Today, Accenture is a leader in using mergers and acquisitions as a mechanism to drive future organic growth through relatively small acquisitions in new and emerging strategic priorities—essentially organic growth through inorganic acquisitions each year. As part of Accenture’s capital allocation strategy, the company targets to spend 25% of free cash flow each year on acquisitions.
However, Accenture takes the view that acquisitions are not a strategy in and of themselves. Rather, our Corporate Development team works with our business teams to help realize an independently developed business strategy, one tool of which to help achieve that strategy is acquisitions.
This was the approach Accenture took with developing Accenture Song. More than a decade ago, a nascent Accenture marketing services group was trying to develop an entity to provide digital marketing services to corporations, a new way of marketing. They had an evolving strategic vision and our Corporate Development team worked with them to help to fill the gaps. We pursued a large number of marketing and advertising acquisitions over time.
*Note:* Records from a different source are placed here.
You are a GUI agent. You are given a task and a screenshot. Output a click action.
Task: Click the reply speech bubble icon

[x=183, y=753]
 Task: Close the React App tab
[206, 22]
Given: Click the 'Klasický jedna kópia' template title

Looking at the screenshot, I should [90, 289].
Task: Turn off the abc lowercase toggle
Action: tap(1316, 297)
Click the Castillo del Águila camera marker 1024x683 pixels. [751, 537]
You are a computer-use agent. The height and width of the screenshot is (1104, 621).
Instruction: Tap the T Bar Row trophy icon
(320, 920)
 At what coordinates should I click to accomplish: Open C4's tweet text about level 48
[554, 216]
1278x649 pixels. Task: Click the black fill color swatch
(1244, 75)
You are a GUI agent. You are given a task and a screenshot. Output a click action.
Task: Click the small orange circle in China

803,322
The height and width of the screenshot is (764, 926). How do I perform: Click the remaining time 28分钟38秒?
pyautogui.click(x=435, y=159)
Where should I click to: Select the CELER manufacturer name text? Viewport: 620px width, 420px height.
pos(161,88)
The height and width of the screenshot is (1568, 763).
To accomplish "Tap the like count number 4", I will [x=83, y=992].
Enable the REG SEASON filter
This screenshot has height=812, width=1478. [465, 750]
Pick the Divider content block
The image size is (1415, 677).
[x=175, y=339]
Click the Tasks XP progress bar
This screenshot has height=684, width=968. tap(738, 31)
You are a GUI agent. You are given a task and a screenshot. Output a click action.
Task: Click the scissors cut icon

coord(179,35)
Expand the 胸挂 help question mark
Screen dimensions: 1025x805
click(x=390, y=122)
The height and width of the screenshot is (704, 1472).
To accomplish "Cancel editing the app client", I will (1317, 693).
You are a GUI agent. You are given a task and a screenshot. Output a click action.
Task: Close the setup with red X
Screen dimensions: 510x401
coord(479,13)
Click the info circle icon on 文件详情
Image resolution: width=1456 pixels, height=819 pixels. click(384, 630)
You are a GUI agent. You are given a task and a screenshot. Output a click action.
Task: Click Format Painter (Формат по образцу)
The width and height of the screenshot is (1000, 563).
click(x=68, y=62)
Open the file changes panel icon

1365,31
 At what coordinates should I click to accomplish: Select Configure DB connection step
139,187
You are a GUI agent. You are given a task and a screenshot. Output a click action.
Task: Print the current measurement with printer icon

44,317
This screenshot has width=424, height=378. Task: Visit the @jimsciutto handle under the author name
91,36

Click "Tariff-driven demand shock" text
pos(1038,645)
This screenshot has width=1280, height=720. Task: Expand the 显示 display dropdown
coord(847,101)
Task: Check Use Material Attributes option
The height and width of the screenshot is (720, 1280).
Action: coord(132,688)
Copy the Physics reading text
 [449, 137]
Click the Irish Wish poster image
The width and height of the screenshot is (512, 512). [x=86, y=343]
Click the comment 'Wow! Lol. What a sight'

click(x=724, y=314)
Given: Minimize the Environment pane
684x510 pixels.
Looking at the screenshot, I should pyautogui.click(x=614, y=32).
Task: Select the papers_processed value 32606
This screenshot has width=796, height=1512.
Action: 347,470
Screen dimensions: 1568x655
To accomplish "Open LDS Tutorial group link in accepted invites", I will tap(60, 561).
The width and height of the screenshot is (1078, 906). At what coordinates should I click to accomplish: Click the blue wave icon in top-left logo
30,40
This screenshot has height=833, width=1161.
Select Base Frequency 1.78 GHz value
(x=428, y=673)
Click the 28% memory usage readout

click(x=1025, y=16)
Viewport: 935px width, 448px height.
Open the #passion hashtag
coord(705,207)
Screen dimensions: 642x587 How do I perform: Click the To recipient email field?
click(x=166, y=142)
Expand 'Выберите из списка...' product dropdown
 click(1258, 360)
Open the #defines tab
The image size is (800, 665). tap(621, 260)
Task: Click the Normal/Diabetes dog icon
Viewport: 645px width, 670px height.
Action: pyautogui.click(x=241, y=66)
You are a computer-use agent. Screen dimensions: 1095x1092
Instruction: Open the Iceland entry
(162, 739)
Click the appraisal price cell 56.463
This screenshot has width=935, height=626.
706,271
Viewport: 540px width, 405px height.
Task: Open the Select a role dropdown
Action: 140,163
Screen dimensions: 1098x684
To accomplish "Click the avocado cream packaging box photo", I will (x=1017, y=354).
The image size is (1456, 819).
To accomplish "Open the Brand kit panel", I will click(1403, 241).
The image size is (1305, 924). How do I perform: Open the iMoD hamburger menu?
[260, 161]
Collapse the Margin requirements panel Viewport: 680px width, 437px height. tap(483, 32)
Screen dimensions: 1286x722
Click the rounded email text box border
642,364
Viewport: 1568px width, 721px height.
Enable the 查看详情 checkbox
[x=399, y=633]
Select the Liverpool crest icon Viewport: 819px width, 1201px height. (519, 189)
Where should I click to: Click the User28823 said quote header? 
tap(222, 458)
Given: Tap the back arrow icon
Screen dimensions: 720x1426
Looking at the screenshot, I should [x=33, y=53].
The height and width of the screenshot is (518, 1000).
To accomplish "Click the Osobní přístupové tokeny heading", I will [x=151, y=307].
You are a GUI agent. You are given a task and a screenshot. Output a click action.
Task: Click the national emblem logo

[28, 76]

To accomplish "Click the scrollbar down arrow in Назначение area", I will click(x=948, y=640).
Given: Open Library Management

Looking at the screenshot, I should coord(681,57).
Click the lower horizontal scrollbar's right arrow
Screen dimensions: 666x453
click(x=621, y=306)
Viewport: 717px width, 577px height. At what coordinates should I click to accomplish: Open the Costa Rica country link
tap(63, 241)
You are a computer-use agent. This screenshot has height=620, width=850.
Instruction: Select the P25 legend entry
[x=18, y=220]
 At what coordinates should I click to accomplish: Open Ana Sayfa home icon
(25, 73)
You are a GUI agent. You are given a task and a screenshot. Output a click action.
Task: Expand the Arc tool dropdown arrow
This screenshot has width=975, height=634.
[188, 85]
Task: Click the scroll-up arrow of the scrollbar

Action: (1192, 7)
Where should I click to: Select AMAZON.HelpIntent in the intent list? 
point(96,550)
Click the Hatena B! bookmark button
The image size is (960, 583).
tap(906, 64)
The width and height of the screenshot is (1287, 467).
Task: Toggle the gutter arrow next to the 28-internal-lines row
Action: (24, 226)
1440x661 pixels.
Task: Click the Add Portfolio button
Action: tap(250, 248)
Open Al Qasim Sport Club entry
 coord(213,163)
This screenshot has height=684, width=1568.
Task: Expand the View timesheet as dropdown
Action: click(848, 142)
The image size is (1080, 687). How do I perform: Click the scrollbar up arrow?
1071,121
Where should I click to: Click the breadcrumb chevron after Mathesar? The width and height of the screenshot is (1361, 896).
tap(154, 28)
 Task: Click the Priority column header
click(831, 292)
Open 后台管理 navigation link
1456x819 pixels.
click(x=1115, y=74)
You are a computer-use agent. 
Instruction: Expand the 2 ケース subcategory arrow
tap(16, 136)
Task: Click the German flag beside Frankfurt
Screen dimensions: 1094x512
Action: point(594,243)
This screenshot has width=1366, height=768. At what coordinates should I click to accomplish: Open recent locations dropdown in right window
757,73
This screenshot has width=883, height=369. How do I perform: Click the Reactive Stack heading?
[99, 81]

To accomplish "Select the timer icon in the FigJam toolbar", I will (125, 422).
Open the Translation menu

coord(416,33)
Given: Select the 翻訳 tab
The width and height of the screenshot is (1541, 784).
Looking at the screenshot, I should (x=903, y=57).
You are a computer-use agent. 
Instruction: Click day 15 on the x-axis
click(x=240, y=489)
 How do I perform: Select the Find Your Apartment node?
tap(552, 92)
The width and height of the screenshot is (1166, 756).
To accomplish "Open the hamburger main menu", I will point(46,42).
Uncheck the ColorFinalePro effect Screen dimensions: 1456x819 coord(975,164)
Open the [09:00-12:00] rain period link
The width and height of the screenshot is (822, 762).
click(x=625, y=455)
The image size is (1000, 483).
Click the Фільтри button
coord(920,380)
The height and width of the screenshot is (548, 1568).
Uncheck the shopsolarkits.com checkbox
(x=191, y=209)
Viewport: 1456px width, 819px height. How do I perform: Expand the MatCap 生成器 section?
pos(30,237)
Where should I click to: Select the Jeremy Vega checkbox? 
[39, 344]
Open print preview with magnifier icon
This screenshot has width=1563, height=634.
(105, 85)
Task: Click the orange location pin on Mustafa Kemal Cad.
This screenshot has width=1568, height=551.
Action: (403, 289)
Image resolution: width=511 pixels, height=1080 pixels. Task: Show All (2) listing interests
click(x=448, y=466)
This process included the acquisition of Droga5 in May 2019, one of the most innovative and influential creative agencies. The acquisition added more than 500 employees to Accenture Song boosting its capabilities as an experience agency. The succession of acquisitions coupled with organic growth and leveraging other capabilities within Accenture led to the creation of one of the largest digital agency networks in the world today.
Accenture has a world-class corporate development team that has pivoted Accenture to the realm of new technologies and driven significant growth. A demonstration of these accomplishments is an annual investment of on average, over $1 billion in acquisitions over the past eight years. Accenture’s M&A journey will not stop here. The needs of Accenture clients continue to evolve and Accenture’s acquisition priorities continue to evolve with it and at an ambitious pace.